French-Canadian filmmaker Denis Villeneuve directs, giving this obvious Hollywood production an engrossing feel of realism, even through some action scenes that seem to be culled from video games like “Metal Gear Solid”. Along with such recent efforts as Prisoners and Enemy, Villeneuve has been putting together quite the varied resume of efforts that, even if viewers don’t cotton to them completely, most will respect his filmmaking prowess enough to be intrigued by what kind of movie he’s making next, and Sicario may draw the most interest in future efforts than anything he’s helmed to date. Sicario is like a Michael Mann film, but light years better than recent Mann efforts like 2015’s Blackhat. Villenueve isn’t solely interested in delivering an action-thriller, though Sicario is certainly a great example of one, relishing the moments of silence just as much as the bursts of violence that often lurks just around the corner.

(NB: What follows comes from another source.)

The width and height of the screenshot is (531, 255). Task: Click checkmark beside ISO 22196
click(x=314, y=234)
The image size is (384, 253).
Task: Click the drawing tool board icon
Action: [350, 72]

He’s more interested in analyzing the dark recesses of the human mind, and how our situations govern our behavior and beliefs, often becoming the enemy in the process of trying to destroy it.
Themes abound about how, in order to kill monsters, you might end up becoming a monster yourself. As Kate discovers more about the operations she has volunteered for, as well as the people behind it, her confidence in them comes into doubt, as well as her trust, not only in her fellow drug cartel busters, but also in the job values has sworn to uphold in her career as a protector. Sicario is written by “Sons of Anarchy” actor Taylor Sheridan, his first screenplay to be made into a feature, and it is quite an impressive debut into a new medium for the little-known thespian. There are some occasional story contrivances, including a major one involving Jon Bernthal (We Are Your Friends), who plays a divorced local cop who takes a shine to the also-divorced Macer, who hasn’t really had the time and inclination to pursue any romance for a long time. Some of the action pieces, especially in the film’s climax, are very Hollywood, which does reduce the feeling of plausibility that the movie’s best moments dabble with. They are gripping to watch when they’re on, but there is an incurred aftertaste once it’s all over that deflates the ability to discuss the drug war by pointing directly to these moments in the film as something honest or real.

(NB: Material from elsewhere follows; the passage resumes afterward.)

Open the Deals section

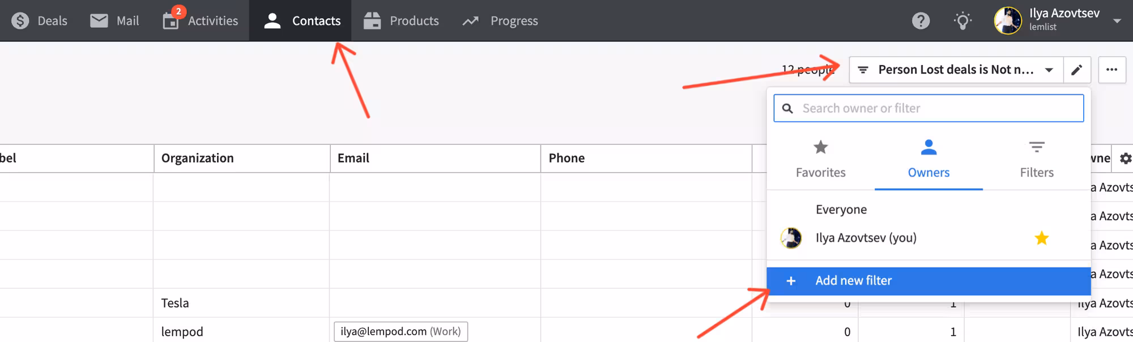click(40, 21)
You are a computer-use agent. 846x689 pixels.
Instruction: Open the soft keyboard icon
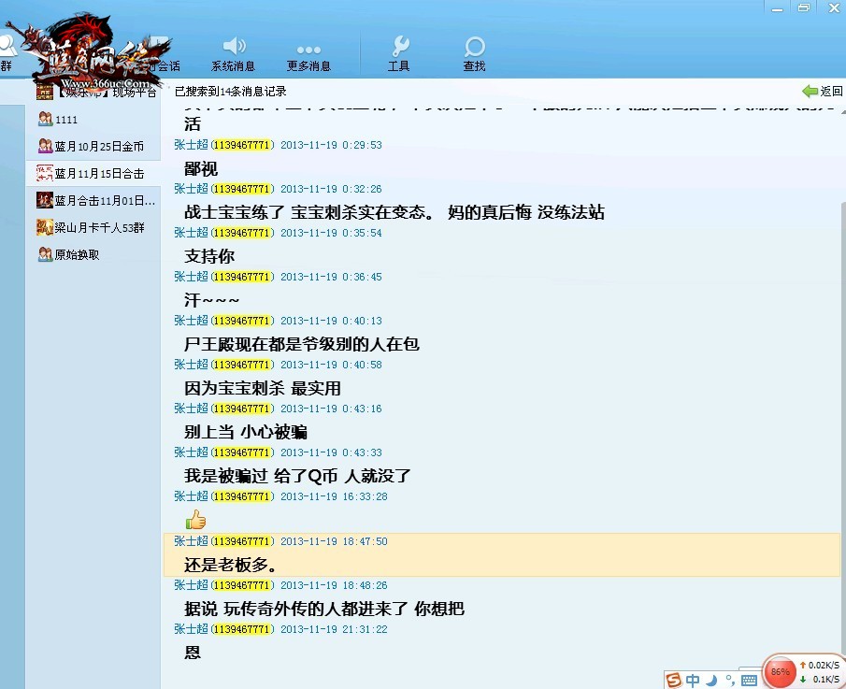coord(749,680)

Emily Blunt gives the performance of her career thus far as agent Macer, who serves as our all-important everywoman surrogate to react to the appalling developments around her, growing ever more uneasy to the point of feeling sick to the pit of her stomach at the sights and stories she’s exposed to around her during this odyssey into the heart of the drug war. She doesn’t understand Graver’s aims, though she asks throughout, but he remains tight-lipped while he has to, with the only assurance is that, if and when the time comes, she will not only understand them, but also agree with them if she wants to actually make a difference in the drug war, even if it goes against all of her training in law, justice and her basic sense of right and wrong.

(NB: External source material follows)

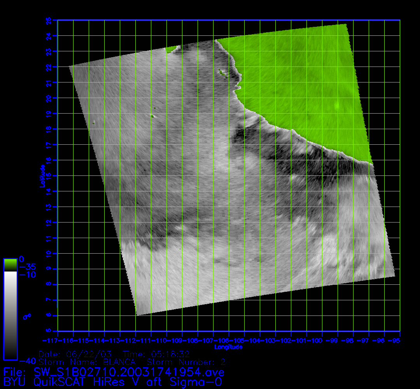Click the sigma-0 symbol beside colorbar
The image size is (420, 389).
pos(27,316)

Even with a compact but star-studded cast, relative unknown Daniel Kaluuya (Kick-Ass 2) steals most scenes he’s in as Kate’s protective fellow agent Reggie. Josh Brolin is friendly, almost to the point of being unnerving, as the enigmatic Graver, whose agenda we aren’t given the full details of until well into the picture, and even when we find out about it, we aren’t entirely sure how to feel about it. Benicio Del Toro, who also appeared in another great Hollywood drug trade movie, Steven Soderbergh’s Traffic (for which he would earn an Academy Award), is equally mesmerizing, playing the mostly silent partner who happens to know the ins and outs of the drug cartel business, especially in Fausto Alarcon’s drug operation. Is he a man who is working with American law enforcement as part of a deal, or is he merely a man who was wronged by Diaz and wanting revenge for past misdeeds? And is that a good thing if he succeeds?
I’d be remiss if I didn’t mention the phenomenal, pulse-pounding, eerie score from Oscar-winning composer Johann Johansson (The Theory of Everything), which works magic throughout in giving what could have been a straight-forward procedural a pervasive feeling of dread and terror that is rare to find outside of a suspenseful horror movie. Working in collaboration with cinematography wunderkind Roger Deakins (Unbreakable), Sicario is just as effective, if not more so, without dialogue, where the oppressive nature of the score and the almost other-worldly way that the movie is shot, capturing the desolate and lifeless desert environs surrounding the urban centers, forcingthe viewer into feeling like strangers in a strange land — isolated, haunted, and suffocated by an ever-constricting feeling of bleakness.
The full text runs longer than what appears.